A mood of desperation trailed lawmakers representing autoworkers.
Big Three auto chief executives arrived in private jets to grovel for money, turning even bailout supporters into skeptics.
House members hammered the treasury secretary with pent-up fury for bailing out banks but not homeowners.
Democratic senators took independent Sen. Joe Lieberman of Connecticut to the woodshed for his support of Republican John McCain for president
- and his unkind words for Obama - but ended up only slapping him on the wrist.
Sen. Ted Stevens of Alaska, the longest-serving Republican, celebrated his 85th birthday as a convicted felon and learned that he lost his election.

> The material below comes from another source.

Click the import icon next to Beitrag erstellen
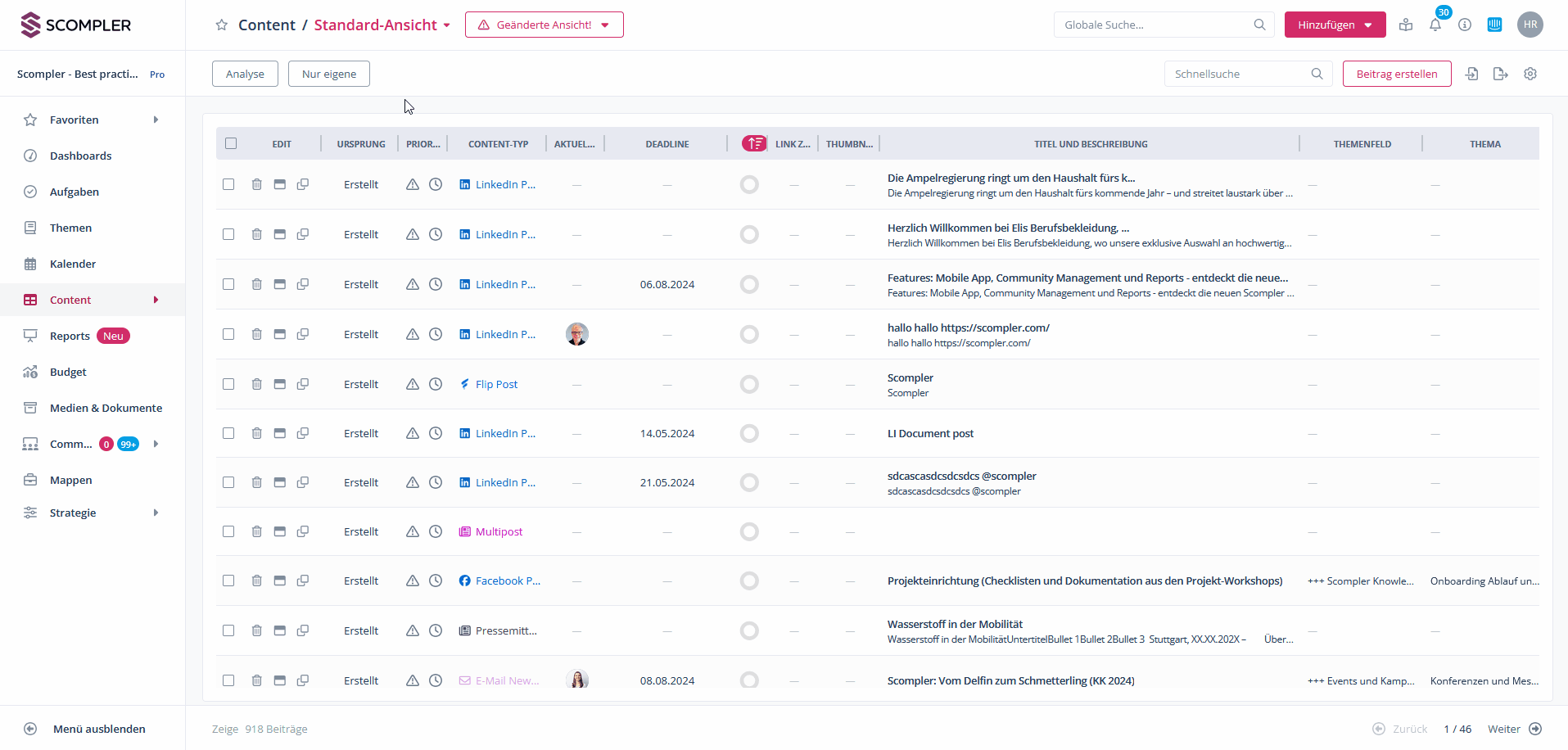Viewport: 1568px width, 750px height. pos(1471,74)
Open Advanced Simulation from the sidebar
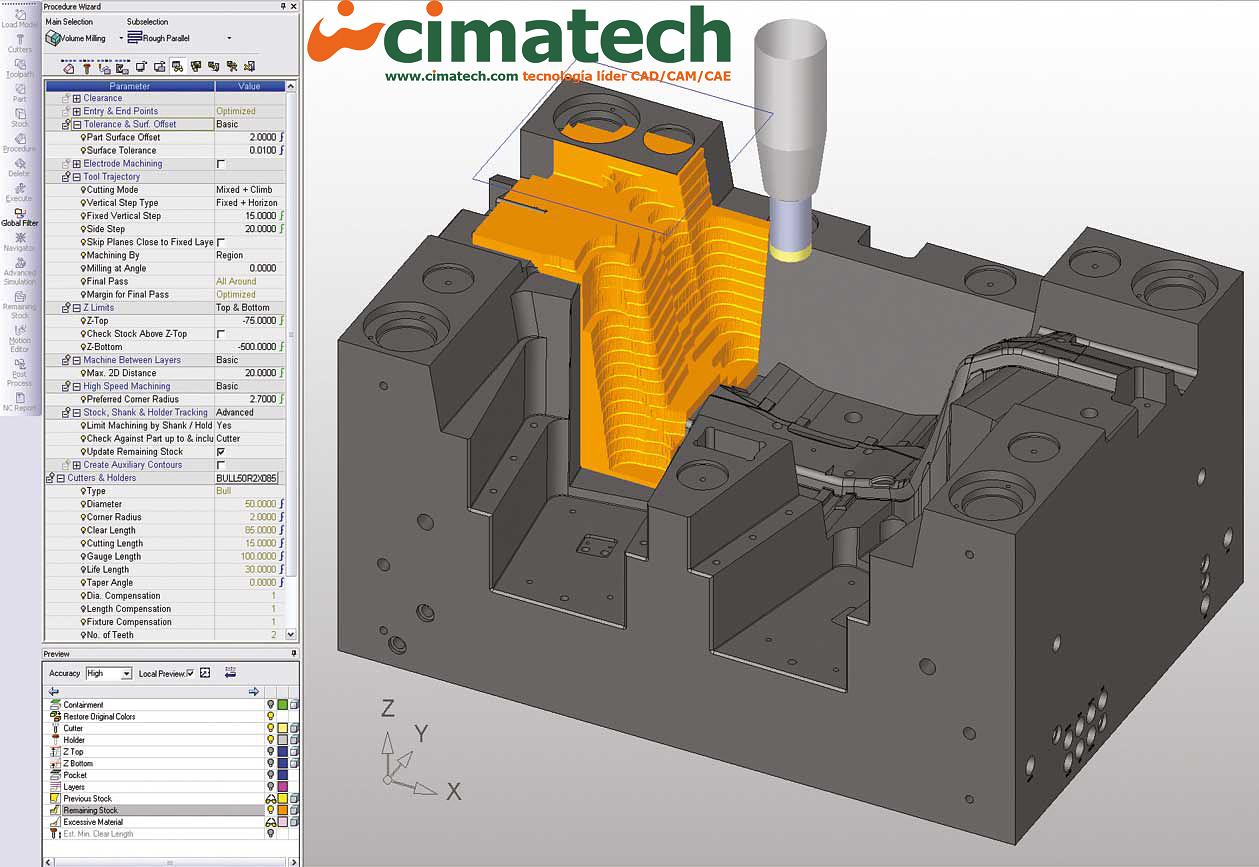 [x=19, y=270]
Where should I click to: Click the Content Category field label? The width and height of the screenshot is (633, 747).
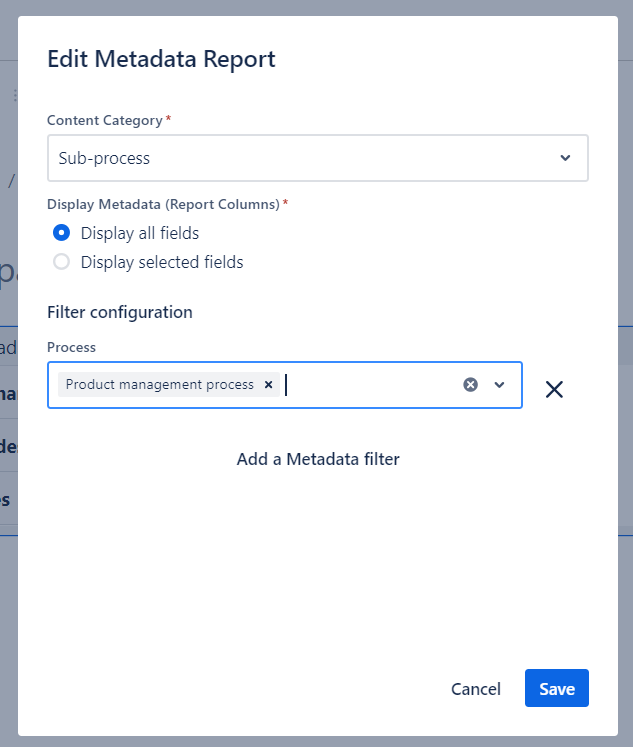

The senator in charge of inaugural activities threatened jail time for scalping tickets that are supposed to be free.
For lawmakers representing a lot of autoworkers, the week was filled with hairpin turns as they tried to keep the carmakers
- who employ their constituents - from driving over a cliff. Their nightmare: thousands of voters in their states and districts thrown out of work because their representatives couldn't save them.
The automakers' CEOs, who came to Congress looking for bailout support, were berated for "self-inflicted wounds" in a tone they don't hear in their executive suites. They left empty-handed.
"What happened here in Washington this week has not been good for the auto industry," said Senate Majority Leader Harry Reid, D-Nev. "These guys flying in their big corporate jets doesn't send a good message to people ... anyplace in this country. We want them to get their act together."
Treasury Secretary Henry Paulson wasn't able to lift the gloom. Members of the House Financial Services Committee, thinking of their constituents losing their homes, spewed venom at him for failing to help homeowners facing foreclosure.
"It appears that you seem to be flying a $700 billion plane by the seat of your pants," said an unhappy Rep. Gary Ackerman, D-N.Y.
Stevens, after his lousy 85th birthday, strode to the Senate chamber to say his goodbyes, as colleagues rose to praise him
- only days after several of them threatened to kick him out if he won.
Perhaps the senators were expressing relief that Stevens had lost.
"I rise to say farewell to our distinguished colleague, the senior senator from the state of Alaska," Reid said. "Ted Stevens' public service has been more than a career; it has really been his life's calling."
Only recently, Reid said in a television interview, "Seven felonies. He is gone."